Garis bawahi kata “terdekat dan tepercaya”. Bukan kepada banyak orang, bukan lewat media sosial yang bisa diakses siapa pun termasuk orang yang tidak dikenal, bukan juga menyebut mantan dengan label-label tertentu. Ketimbang mendukung pemulihan patah hati, bercerita ke banyak orang dengan mengungkit keburukan mantan di masa lalu malah bisa menambah masalah baru, entah buat diri sendiri ataupun mantan.

Baca juga: Patah Hati Akibat ‘Ghosting’ Sungguh Melelahkan

Kenapa? Pertama, bayangkan bila audiens kita adalah teman sang mantan juga, lantas pernah pula dicurhati soal pengalaman hubungan kita dari versi si mantan. Bisa jadi kita atau mantan malah tidak dipercaya karena ada pernyataan yang berlainan.

Kedua, cap “drama queen” yang bisa disematkan orang lain kepada kita karena mereka tidak tahu sebenar-benarnya pengalaman yang sedang kita jalani. Mereka menganggap kita terlalu berlebihan meski kenyataannya, pengalaman putus tiap orang beserta cara dan kemampuan masing-masing orang menghadapinya itu berbeda.

Ketiga, menceritakan keburukan mantan secara publik tak pelak memantik pertengkaran baru dengan mantan. Kalau memang tujuan seseorang adalah menabuh genderang perang dan memang doyan ribut, ya lain cerita. Tetapi kalau ia justru mau hidup lebih tenang, lega, tak menghadapi masalah baru yang tidak seharusnya muncul, ya jauhilah keinginan buat memublikasikan permasalahan relasi yang lalu.

Belum lagi kalau si mantan terpikirkan untuk menempuh jalur hukum lantaran pernyataan kita dianggap mencemarkan nama baik. Di negara yang punya regulasi karet soal hal ini, alih-alih mendapat dukungan, kita malah bisa menerima bumerang plus hujatan sebagian orang lain.

Kesal dengan kelakuan mantan yang dulu sih oke-oke saja. “Memperingatkan” orang lain atau calon pasangan baru mantan juga sebenarnya jamak dilakukan orang setelah putus. Tetapi, jamak belum tentu sepenuhnya tepat. Mengapa?

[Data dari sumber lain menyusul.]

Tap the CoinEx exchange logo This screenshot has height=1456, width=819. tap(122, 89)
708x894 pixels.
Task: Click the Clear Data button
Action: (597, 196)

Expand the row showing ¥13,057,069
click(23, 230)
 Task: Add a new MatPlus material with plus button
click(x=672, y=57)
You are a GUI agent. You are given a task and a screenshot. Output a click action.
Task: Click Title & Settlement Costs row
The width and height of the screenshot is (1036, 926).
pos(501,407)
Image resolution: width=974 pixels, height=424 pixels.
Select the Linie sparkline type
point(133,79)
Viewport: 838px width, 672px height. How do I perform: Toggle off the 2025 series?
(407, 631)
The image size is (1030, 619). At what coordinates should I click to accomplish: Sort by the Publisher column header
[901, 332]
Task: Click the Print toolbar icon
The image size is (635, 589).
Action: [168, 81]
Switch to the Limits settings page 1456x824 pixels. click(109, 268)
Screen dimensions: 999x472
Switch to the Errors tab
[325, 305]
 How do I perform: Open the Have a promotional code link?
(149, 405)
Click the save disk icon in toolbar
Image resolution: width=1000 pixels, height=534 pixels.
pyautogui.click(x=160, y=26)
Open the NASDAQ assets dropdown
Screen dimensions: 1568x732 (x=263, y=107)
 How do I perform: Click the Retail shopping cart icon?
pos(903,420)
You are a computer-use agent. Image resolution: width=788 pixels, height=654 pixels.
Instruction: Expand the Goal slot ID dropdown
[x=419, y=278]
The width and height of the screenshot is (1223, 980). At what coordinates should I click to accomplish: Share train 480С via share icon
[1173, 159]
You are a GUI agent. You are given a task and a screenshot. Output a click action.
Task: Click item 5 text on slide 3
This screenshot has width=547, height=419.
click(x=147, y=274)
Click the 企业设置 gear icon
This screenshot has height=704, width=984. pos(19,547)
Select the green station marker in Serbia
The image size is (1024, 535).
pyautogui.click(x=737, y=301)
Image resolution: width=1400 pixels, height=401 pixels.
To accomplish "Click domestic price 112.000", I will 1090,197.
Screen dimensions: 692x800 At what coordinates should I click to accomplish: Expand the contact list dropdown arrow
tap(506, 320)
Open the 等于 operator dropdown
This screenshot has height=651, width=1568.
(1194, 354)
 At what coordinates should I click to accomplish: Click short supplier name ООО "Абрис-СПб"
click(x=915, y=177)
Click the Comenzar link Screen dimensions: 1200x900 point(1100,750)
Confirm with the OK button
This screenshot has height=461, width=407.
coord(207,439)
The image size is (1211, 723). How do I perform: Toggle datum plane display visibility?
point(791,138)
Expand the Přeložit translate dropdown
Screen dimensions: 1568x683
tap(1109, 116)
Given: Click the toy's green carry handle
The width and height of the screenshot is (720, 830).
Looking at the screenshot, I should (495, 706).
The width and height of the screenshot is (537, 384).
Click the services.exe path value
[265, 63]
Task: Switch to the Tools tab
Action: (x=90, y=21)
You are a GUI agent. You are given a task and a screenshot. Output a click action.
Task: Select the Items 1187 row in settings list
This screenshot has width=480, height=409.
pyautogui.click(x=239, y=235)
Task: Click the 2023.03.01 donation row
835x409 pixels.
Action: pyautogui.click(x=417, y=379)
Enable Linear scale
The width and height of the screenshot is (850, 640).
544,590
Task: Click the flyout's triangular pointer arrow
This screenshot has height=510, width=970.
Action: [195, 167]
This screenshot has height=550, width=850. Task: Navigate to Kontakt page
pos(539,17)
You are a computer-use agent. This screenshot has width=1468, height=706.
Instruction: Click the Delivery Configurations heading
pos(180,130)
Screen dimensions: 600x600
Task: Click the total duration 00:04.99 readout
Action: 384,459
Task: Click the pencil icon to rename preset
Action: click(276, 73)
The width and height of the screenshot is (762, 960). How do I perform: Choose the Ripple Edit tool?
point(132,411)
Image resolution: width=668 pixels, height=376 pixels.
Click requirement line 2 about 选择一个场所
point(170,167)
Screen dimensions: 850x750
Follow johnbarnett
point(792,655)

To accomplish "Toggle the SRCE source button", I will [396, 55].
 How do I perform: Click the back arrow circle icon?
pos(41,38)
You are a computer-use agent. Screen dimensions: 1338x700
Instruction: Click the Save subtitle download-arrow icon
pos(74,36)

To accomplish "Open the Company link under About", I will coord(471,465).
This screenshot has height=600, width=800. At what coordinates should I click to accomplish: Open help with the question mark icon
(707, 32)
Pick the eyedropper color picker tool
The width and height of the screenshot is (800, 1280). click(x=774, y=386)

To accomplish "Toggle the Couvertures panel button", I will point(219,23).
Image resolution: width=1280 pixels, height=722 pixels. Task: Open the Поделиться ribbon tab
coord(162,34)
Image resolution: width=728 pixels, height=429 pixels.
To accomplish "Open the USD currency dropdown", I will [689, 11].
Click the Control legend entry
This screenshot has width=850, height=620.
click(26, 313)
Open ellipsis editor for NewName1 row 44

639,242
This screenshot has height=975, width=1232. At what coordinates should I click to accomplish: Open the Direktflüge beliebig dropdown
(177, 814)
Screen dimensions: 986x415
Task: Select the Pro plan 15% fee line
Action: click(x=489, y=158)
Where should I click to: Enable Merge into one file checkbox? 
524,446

Bisa saja si mantan yang ditemui calon pasangan barunya adalah sosok yang berbeda sekali dari sosok yang kita kenal dulu. Potensial menipu? Iya, bisa jadi, tetapi barangkali juga benar kata penulis Oscar Wilde, “every saint has a past, and every sinner has a future”. Orang berubah, situasi berubah.

Terbukalah untuk menerima itu alih-alih sepanjang hidup mengecap seseorang selamanya buruk. Bukankah tidak ada yang seratus persen hitam dan putih di dunia ini?

Kalaupun mantan pernah melakukan tindakan sangat menyakitkan dan melanggar hukum, katakanlah seorang pelaku KDRT atau kekerasan dalam pacaran, atau masih mengintimidasi pasca-pisah, yang lebih baik kita lakukan adalah mengadu ke profesional psikologi, lembaga bantuan hukum, atau polisi. Orientasinya adalah untuk melindungi diri kita sendiri dan membatasi perilaku mantan, bukan untuk mempermalukan atau mematikan karakternya sebagai bentuk balas dendam saja.  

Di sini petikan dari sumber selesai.